# Homework Help: Area Of An Isosceles Triangle As A Function Of Theta

1. Aug 12, 2013

### Bashyboy

Would this would the proper function, as described in the title of this thread, $A = 1/2 x^2 \cos \frac{\theta}{2}$?

And suppose that the side x and the angle were changing with time, would the derivative, with respect to time, be $\frac{dA}{dt} = x \cos \frac{\theta}{2} - 1/4 x^2 \sin \frac{\theta}{2}$?

Did I properly derive these?

2. Aug 12, 2013

### LCKurtz

You could use some parentheses in those expressions. A much easier formula to work with is$$A =\frac 1 2 x^2\sin\theta$$

3. Aug 13, 2013

### LCKurtz

4. Aug 13, 2013

### HallsofIvy

You really have left a lot to us to interpret. I assume that you mean that "$\theta$" is the "vertex" angle- the one opposite the "odd" side. Further, I assume that you are taking "x" to be the length of the two congruent sides. I can't be certain because you do not say any of that.

If that is what you intended, the dropping a perpendicular from the vertex gives two right triangles with angle $\theta/2$ and hypotenuse of length x. The "opposite side", half the base of the original triangle, has length $x sin(\theta/2)$ and the "near side", the altitude of the original triangle, is $x cos(\theta/2)$. The whole base of the triangle is $2x sin(\theta/2)$ and so the area is [tex]A= (1/2)(2 x sin(\theta/2))(x cos(\theta/2))= x^2 sin(\theta/2) cos(\theta/2)[/itex].

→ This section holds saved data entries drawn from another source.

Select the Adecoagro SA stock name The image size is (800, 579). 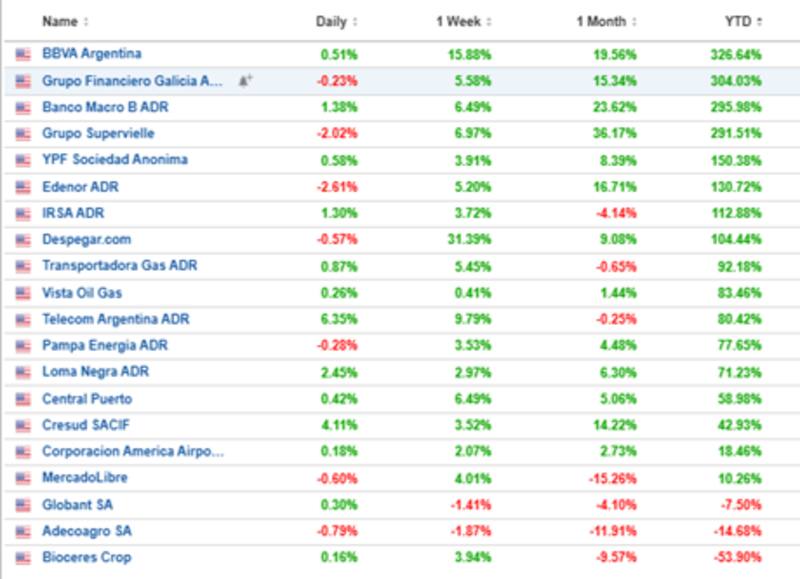click(87, 531)
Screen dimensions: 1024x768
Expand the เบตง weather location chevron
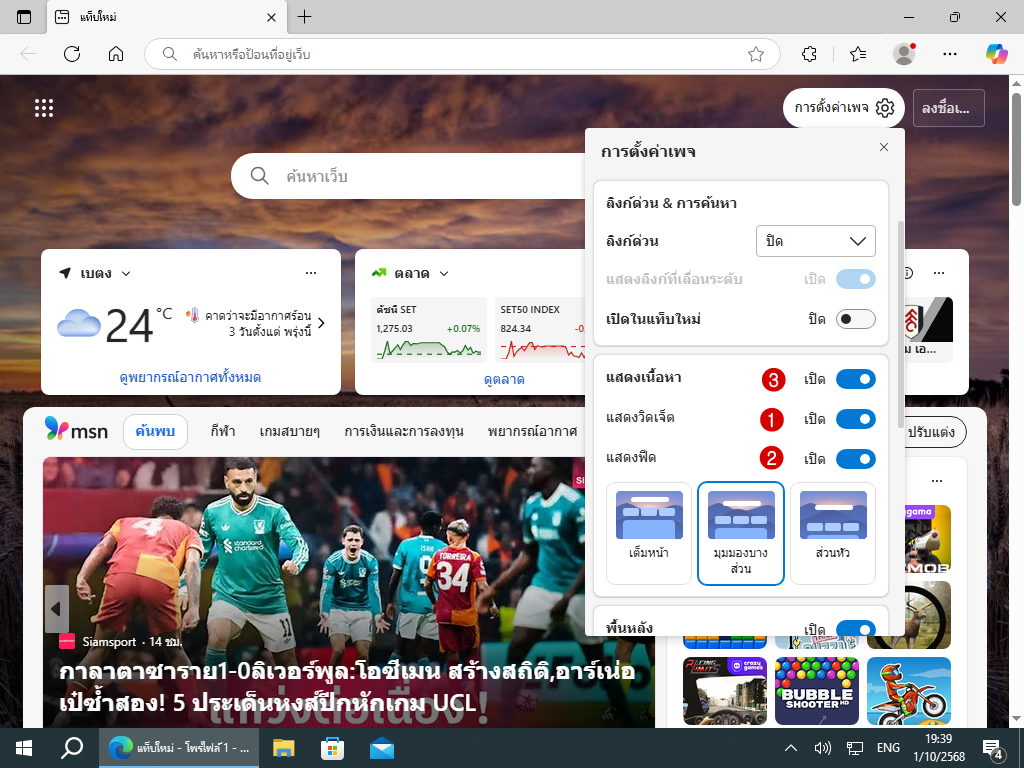(126, 274)
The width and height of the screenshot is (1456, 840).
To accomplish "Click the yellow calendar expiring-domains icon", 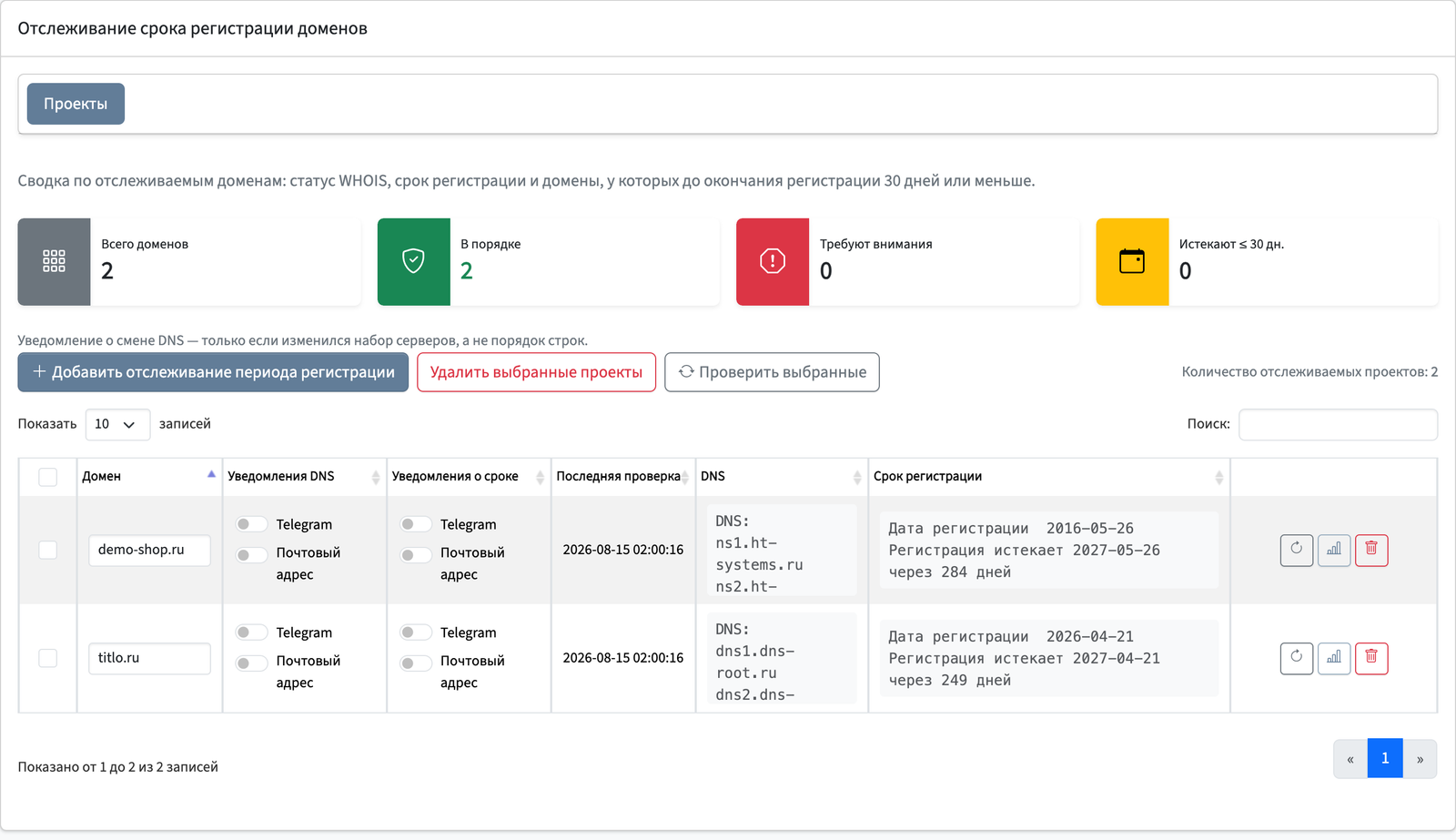I will point(1132,261).
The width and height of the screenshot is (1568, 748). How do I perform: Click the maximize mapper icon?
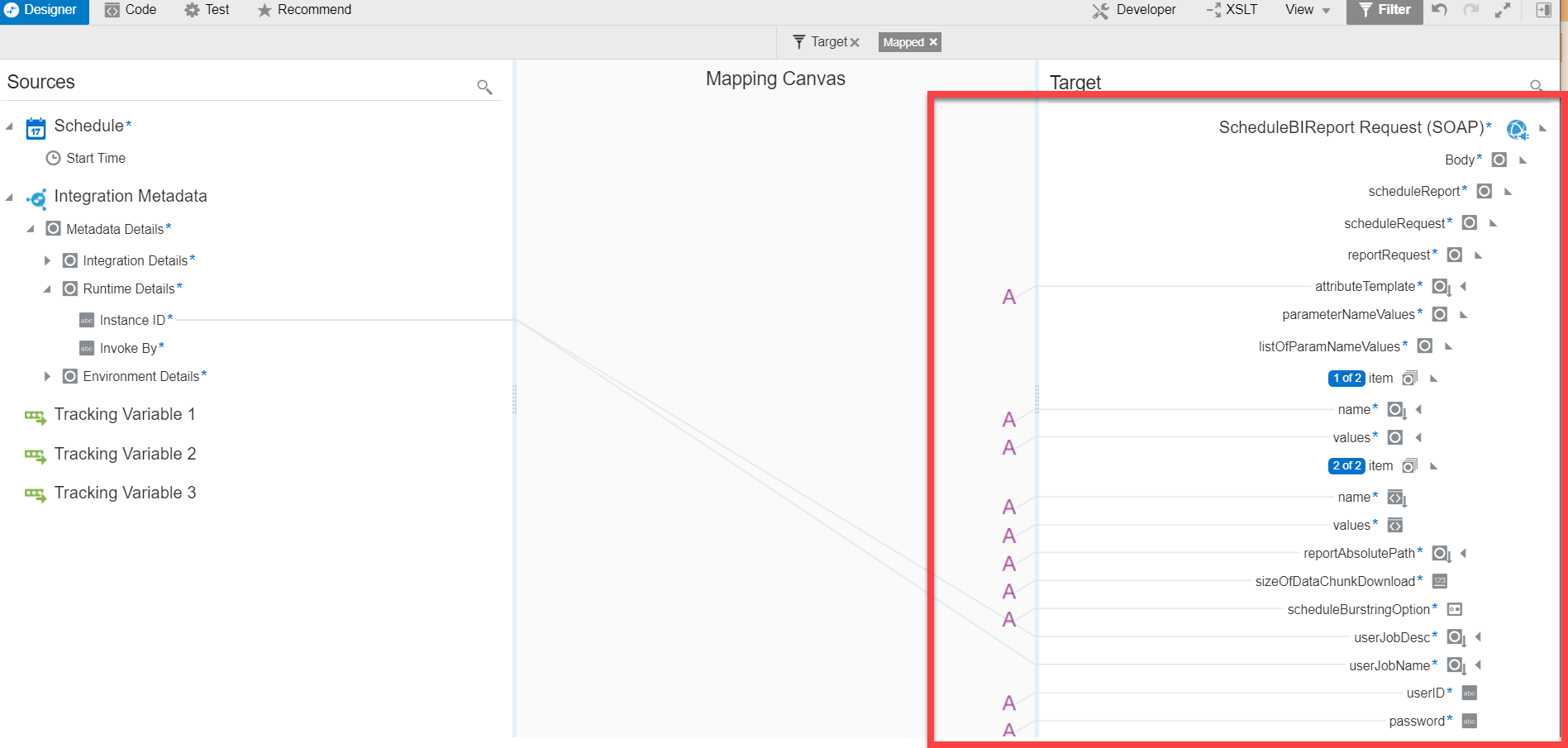1503,10
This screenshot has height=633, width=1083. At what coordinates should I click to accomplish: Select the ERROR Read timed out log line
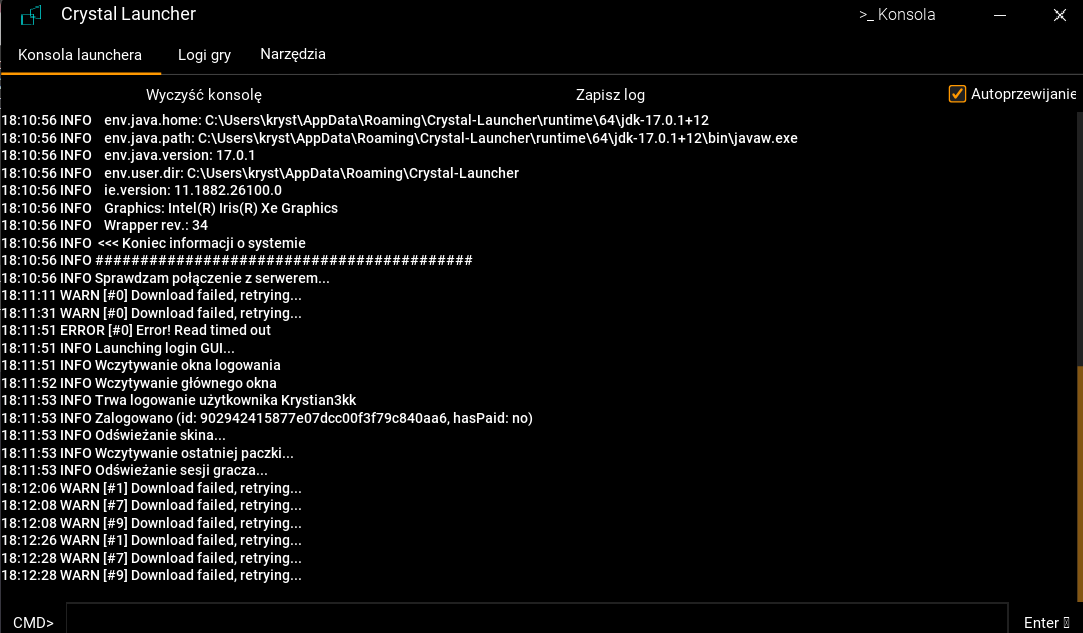[x=136, y=330]
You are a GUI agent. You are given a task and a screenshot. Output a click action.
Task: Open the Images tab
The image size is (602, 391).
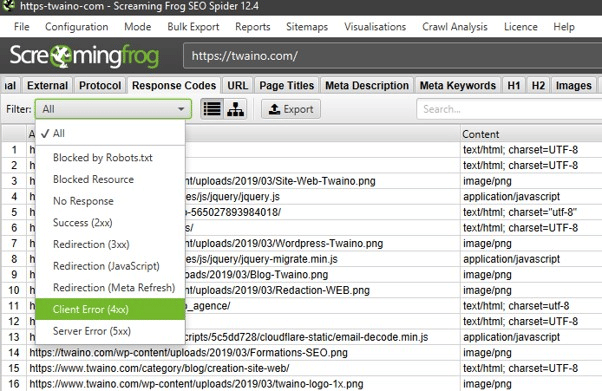point(573,85)
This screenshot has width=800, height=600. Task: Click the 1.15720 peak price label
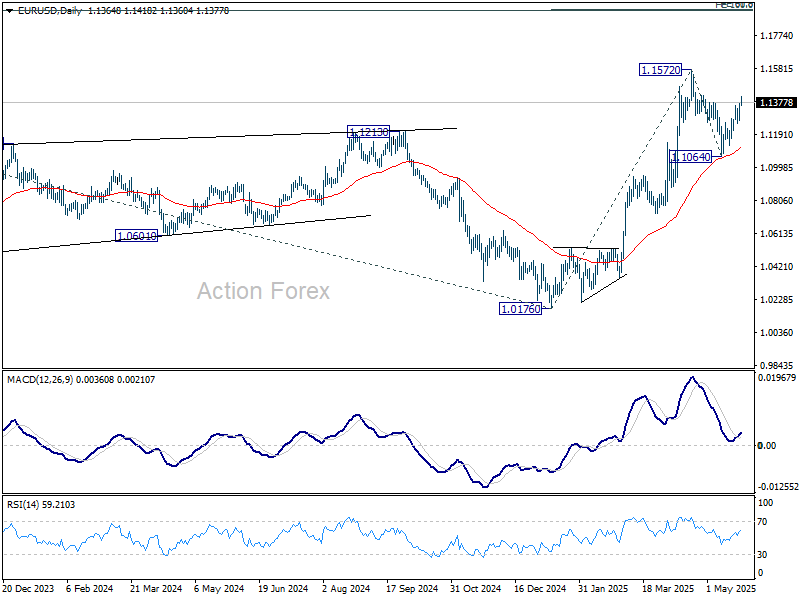tap(661, 70)
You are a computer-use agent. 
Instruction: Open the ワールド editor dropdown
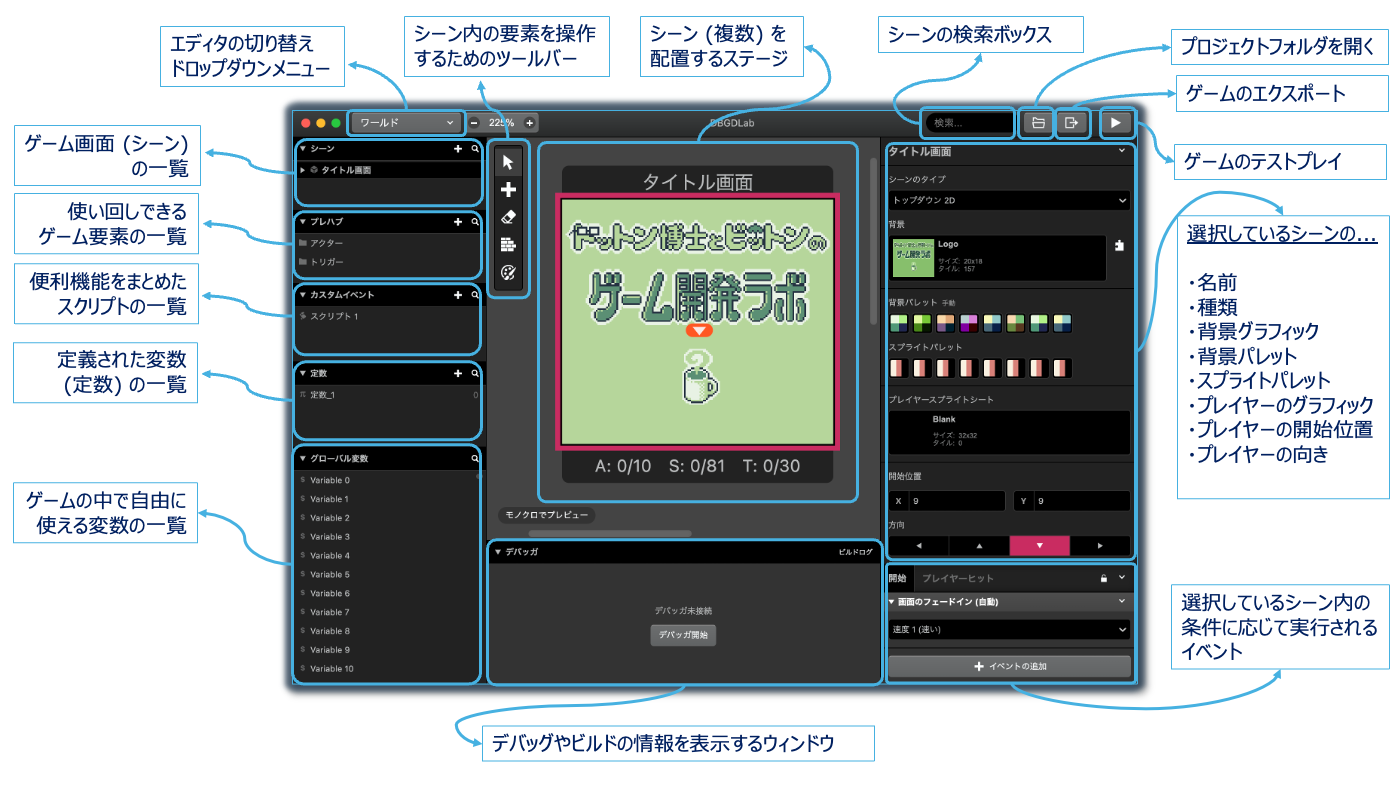[x=406, y=123]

In any case, your result, $dA/dt= xcos(\theta/2)- (1/4)x^2 sin(\theta/2)$ cannot possibly be correct because there is no derivative with respect to time. If A is a function of x and y and both are functions of t, then $dA/dt= (\partial A/\partial x)(dx/dt)+ (\partial A/\partial y)(dy/dt)$. You have only "$\partial A/\partial x+ \partial A/\partial y$".